What the Golf, 2019's hilarious anti-golf golf game, is at its best on Switch. Everything that was good in the Apple Arcade and PC versions, which we reviewed last year, remains good here, but the additions and improvements that the Switch version brings make it the definitive What the Golf experience.
The game arrives on Nintendo's hybrid console with a new two-player "Party Mode" that wasn't included in the PC or Apple Arcade releases. This mode, which sees you and another player each picking up a Joy-Con and facing off in a series of competitive levels, is an absolute hoot. Both players are made to compete across 11 random levels, each based on levels from the campaign, to see who can get to the hole first. There's a great diversity across Party Mode's levels, with some levels feeling more like puzzles, some purely based on skill, and others that could only work in multiplayer, like when you're both controlling separate items that are tethered to each other or trying to goad the other into tipping over a tower of boxes that the pin is sitting atop. There are lots of levels here, and I still saw new ones pop up after playing for several hours.
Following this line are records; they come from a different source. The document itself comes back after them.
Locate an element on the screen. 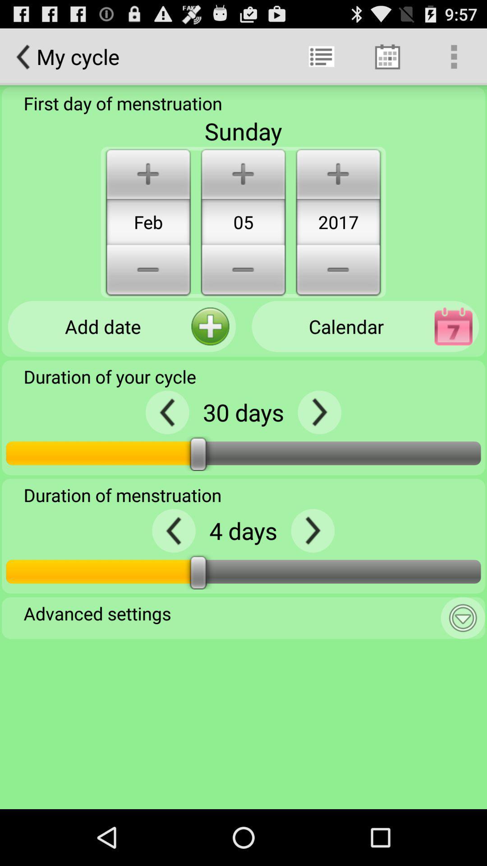 This screenshot has height=866, width=487. the backward arrow button on the left to the option 4 days on the web page is located at coordinates (174, 531).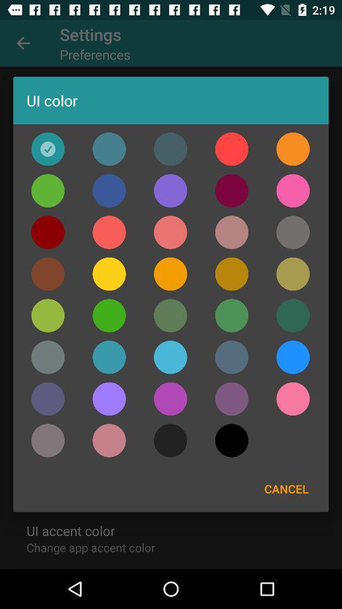  What do you see at coordinates (109, 357) in the screenshot?
I see `ui color blue` at bounding box center [109, 357].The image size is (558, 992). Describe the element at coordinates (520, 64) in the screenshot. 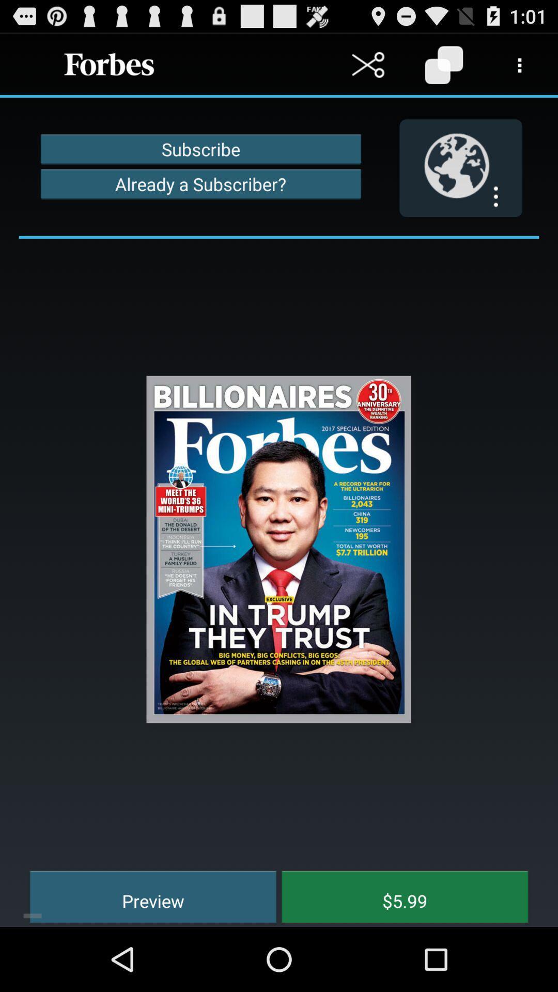

I see `settings menu` at that location.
In keeping with What the Golf's style, very few of Party Mode's levels really feel like golf, which is part of the fun. After you've played through 11 stages, you and your opponent compete in one final competitive arena-based game, and the number of lives each of you has depends on how well you did in previous rounds. There are only three types of final competition, but they're all fun, particularly the combat-based game where you fling around in an office chair, trying to pick up and fire explosive beach balls at your opponent. Your victory depends on how you perform in this final game, and how many lives you have--if you won seven of the previous rounds, you can take up to six hits in the final competition, whereas your opponent can only survive three. A full round of games in Party Mode rarely takes more than 10 minutes, and you only ever need the analog stick and the A button. These are less mini-games, more micro-games, often lasting just a few wild, hilarious seconds.